Wie es weitergeht: Als Nächstes befasst sich die Umwelt­kommission des Ständerates mit dem Vorschlag. Aus Bern heisst es: Rutz habe ein echtes Problem erkannt, aber die Lösung überzeuge nicht alle.


Rahmenabkommen: Diffuse Bedenken der Kantone

Was bisher geschah: Der St. Galler Finanzdirektor Benedikt Würth (CVP) zeigte sich im Gespräch mit Radio SRF besorgt. Das Rahmen­abkommen mit der EU könnte die Beihilfen der Kantone für Unternehmen einschränken. Würth ist auch Präsident der Konferenz der Kantons­regierungen. Es hat Gewicht, wenn er sagt, die Kantone wollten «keine neuen Interventionen der EU im Steuerbereich».

Was Sie wissen müssen: Schweizer Kantone ködern Unternehmen mit Steuer­geschenken und anderen Zückerchen. Auch in der EU sind solche Beihilfen in strukturschwachen Gebieten gang und gäbe. Man darf die Sorgen der Kantone darum relativieren. Kommt hinzu: Noch sind sie reine Spekulation. Denn die Beihilfen sind im Rahmen­abkommen ein Randthema, und bis die EU das Ende mancher Kantons­beihilfen fordern könnte, wäre der Weg noch lang: erstens erfolgreiches Rahmenabkommen, zweitens Aufnahme von Verhandlungen über das Freihandels­abkommen von 1972, drittens erfolgreiche Erweiterung dieses Abkommens. Erst nach Abschluss dieser drei höchst umstrittenen und darum schwierigen Etappen müssten die Kantone vielleicht manche Formen der Beihilfe aufgeben.
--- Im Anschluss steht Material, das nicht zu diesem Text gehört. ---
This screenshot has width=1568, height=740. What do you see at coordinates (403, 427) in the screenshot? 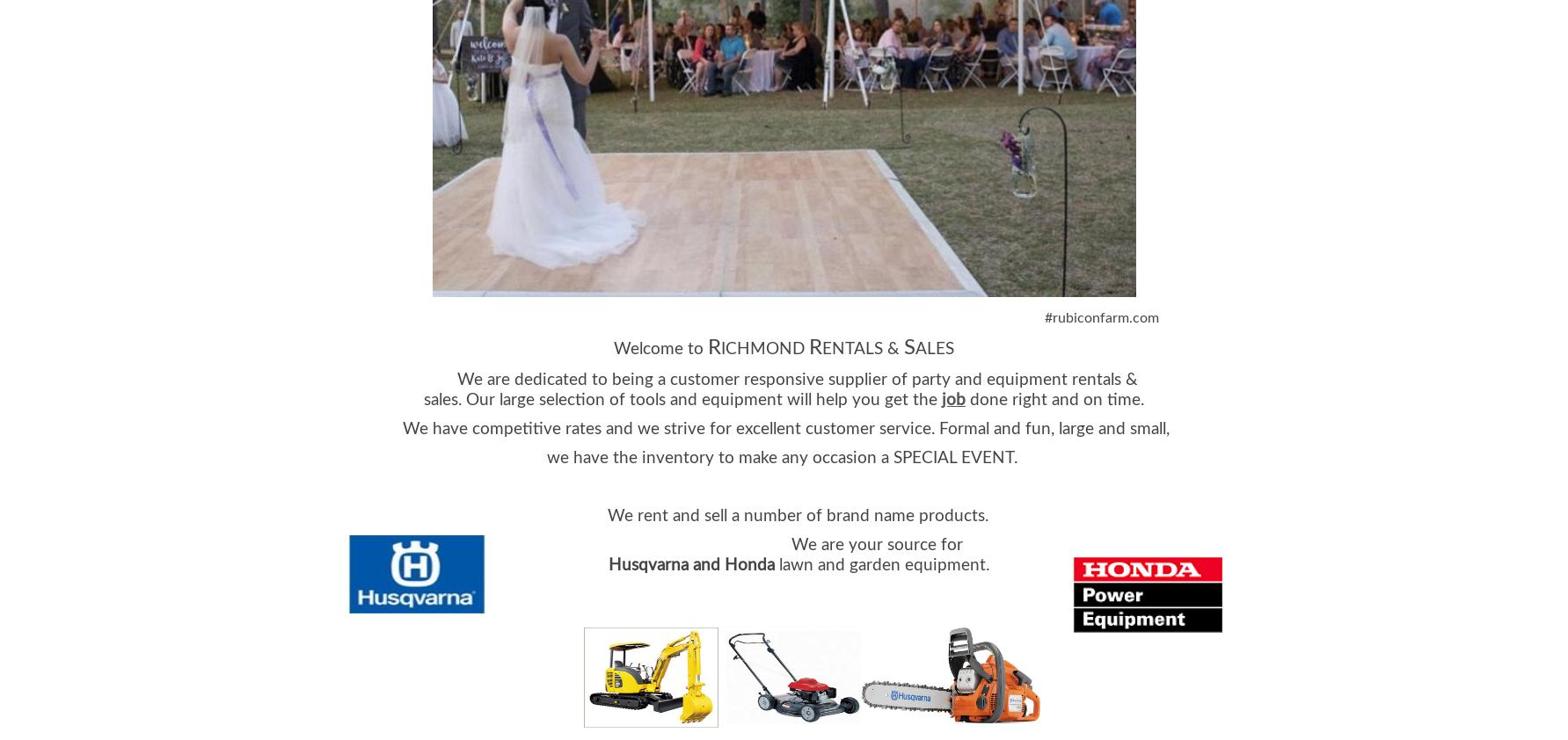
I see `'We have competiti'` at bounding box center [403, 427].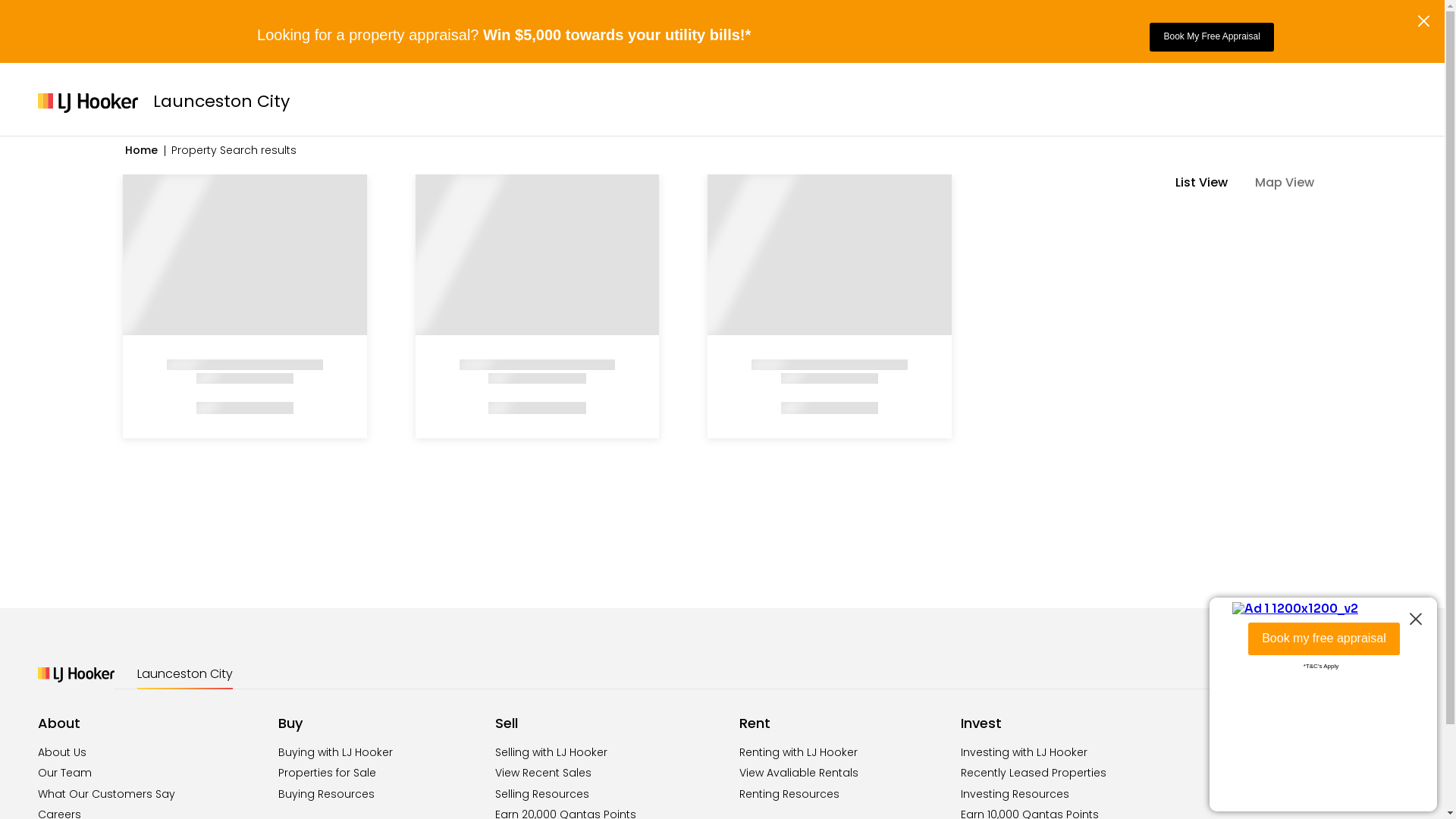 The width and height of the screenshot is (1456, 819). I want to click on 'Buying with LJ Hooker', so click(334, 752).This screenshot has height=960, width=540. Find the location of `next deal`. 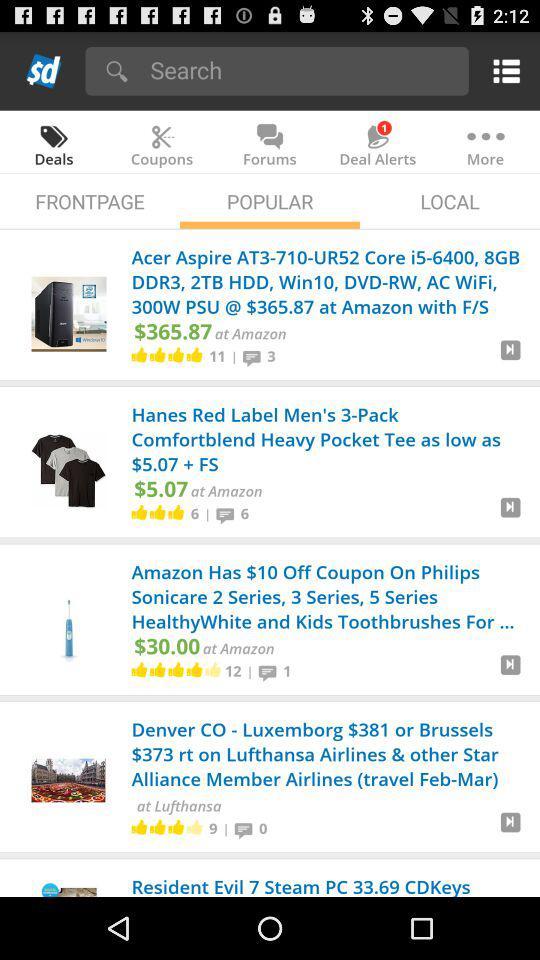

next deal is located at coordinates (510, 672).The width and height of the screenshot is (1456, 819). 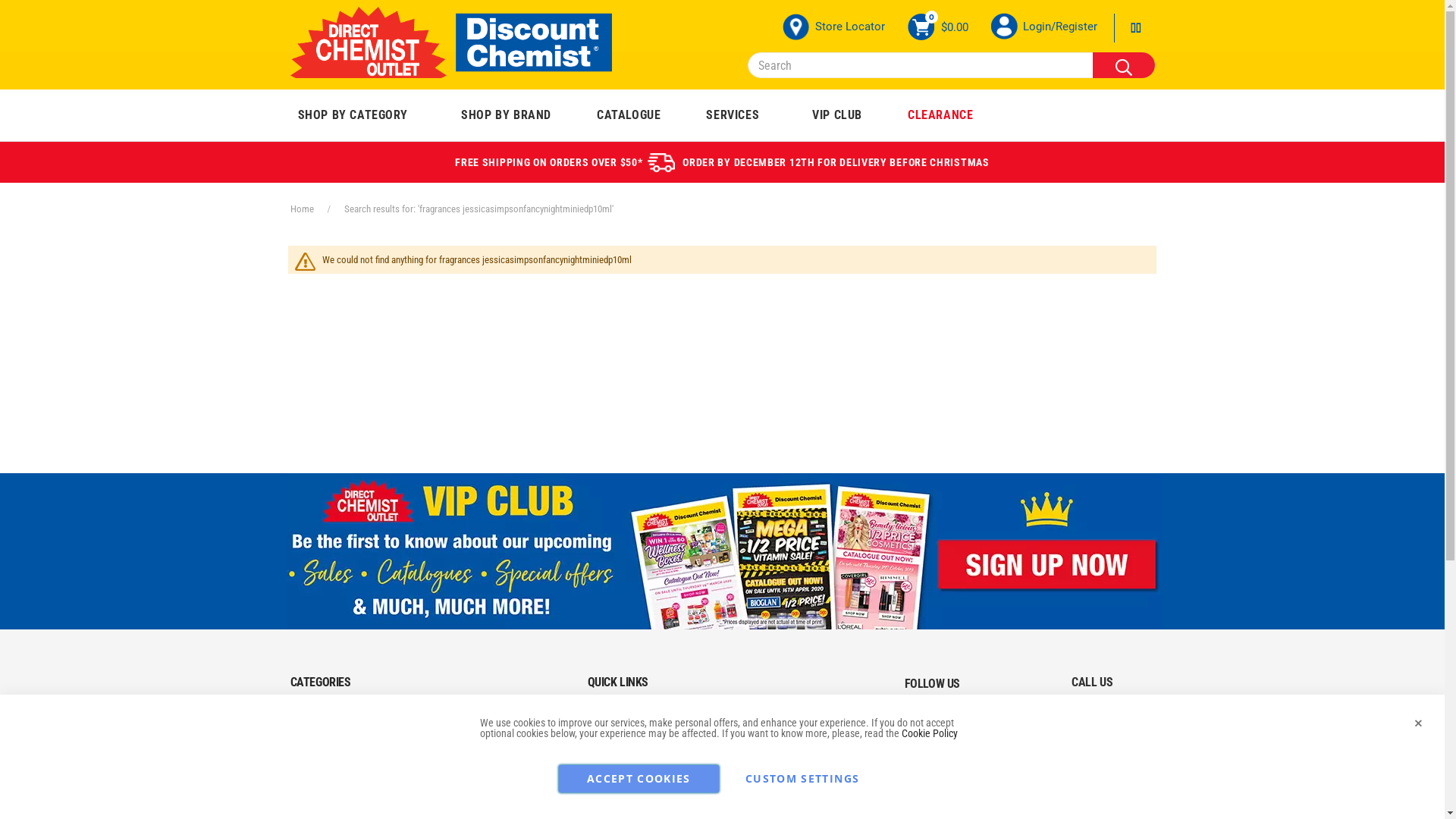 I want to click on 'Vitamins', so click(x=291, y=742).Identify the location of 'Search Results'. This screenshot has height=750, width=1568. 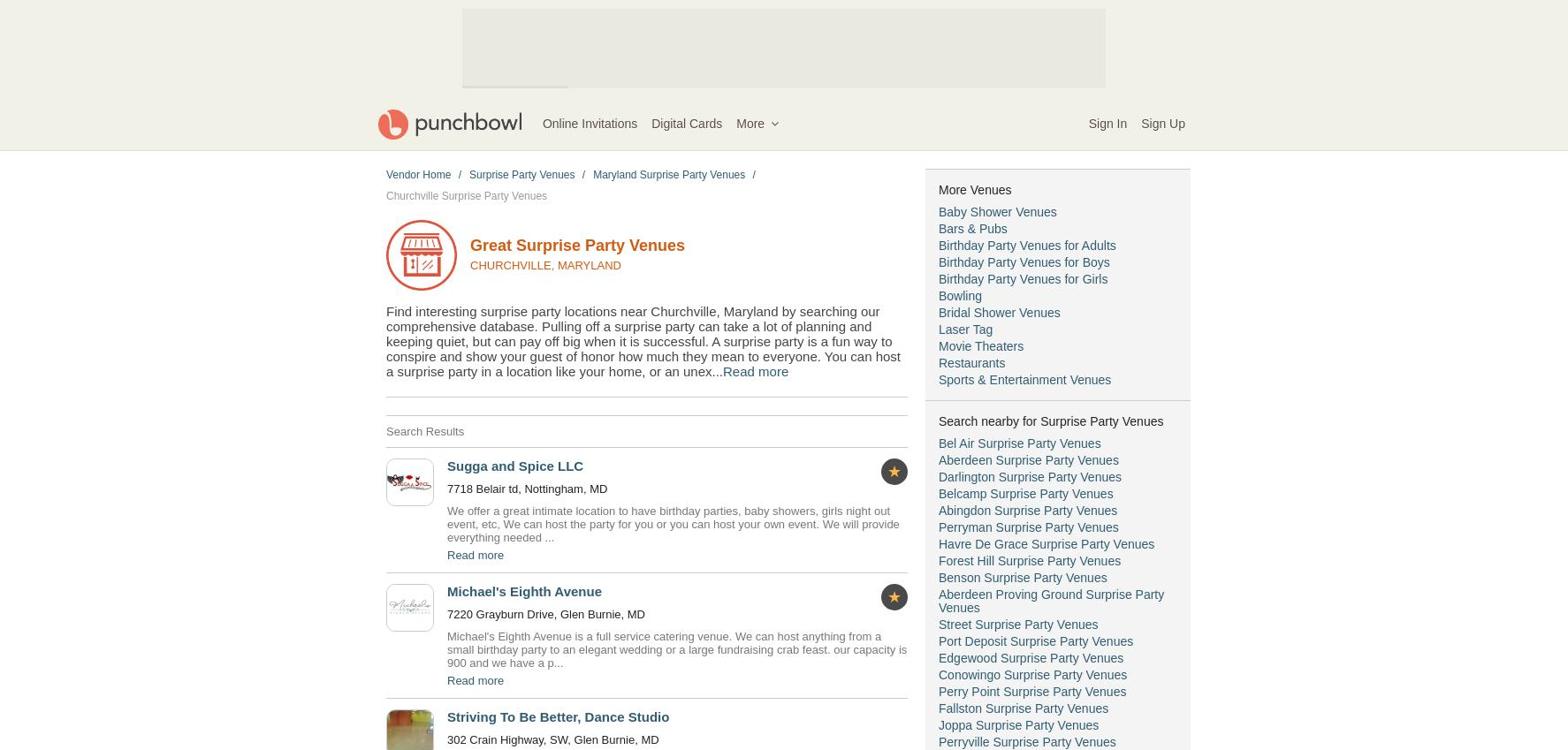
(384, 430).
Wie es weitergeht: Der Bundesrat sucht in den nächsten Wochen das Gespräch mit allen Interessierten und Betroffenen, auch mit den Kantonen. Die haben ihre Beurteilung des Rahmen­abkommens auf Ende März angekündigt. Die Bedenken der Kantone mögen diffus sein. Dass diese sie dennoch schon jetzt öffentlich äussern, senkt die ohnehin tiefen Überlebens­chancen des Rahmen­abkommens weiter.


Kandidat der Woche: Yvan Perrin, SVP Neuenburg

Der Kanton Neuenburg ist mit vier Sitzen im National­rat vertreten. In aller Regel stellen die Parteien bei Wahlen jeweils so viele Kandidaten und Kandidatinnen, wie Sitze zu vergeben sind. Doch bei der SVP Neuenburg bekunden nur drei Personen Interesse an einer Kandidatur im Herbst dieses Jahres. Dies hat die Kantonalpartei am Montag bekannt gegeben. Einer der drei Willigen ist Yvan Perrin – und damit ausgerechnet jener Mann, der eng mit der Krise der Neuenburger SVP verbunden ist.

Es hatte gut begonnen: Anfang des Jahrtausends baute der hemdsärmlige Polizist die Kantonal­partei auf, ab 2003 war er ihr erster Vertreter im Nationalrat, danach war er als Vizepräsident der SVP Schweiz für den Aufstieg der Partei in der gesamten Romandie verantwortlich. Dann aber kamen die Probleme: Zwar schaffte Perrin 2013 noch die Wahl in den Regierungsrat, doch musste er wegen Erschöpfung, Angst­zuständen und Alkohol­problemen nach nur einem Jahr seinen Rücktritt erklären. Wegen seiner Person zerstritt sich die Neuenburger SVP heillos. Trotzdem wählte ihn eine Mehrheit der Partei erneut zu ihrem Präsidenten; er blieb bis unmittelbar nach den Kantonsrats­wahlen im April 2017, bei denen die Partei 11 ihrer 20 Sitze verlor.

Nun will Perrin zurück ins Rampenlicht – und riskiert damit eine neuerliche interne Zerreiss­probe. Die Partei­leitung hofft immer noch, ihre Liste füllen zu können, und hat die Meldefrist für Kandidaturen verlängert.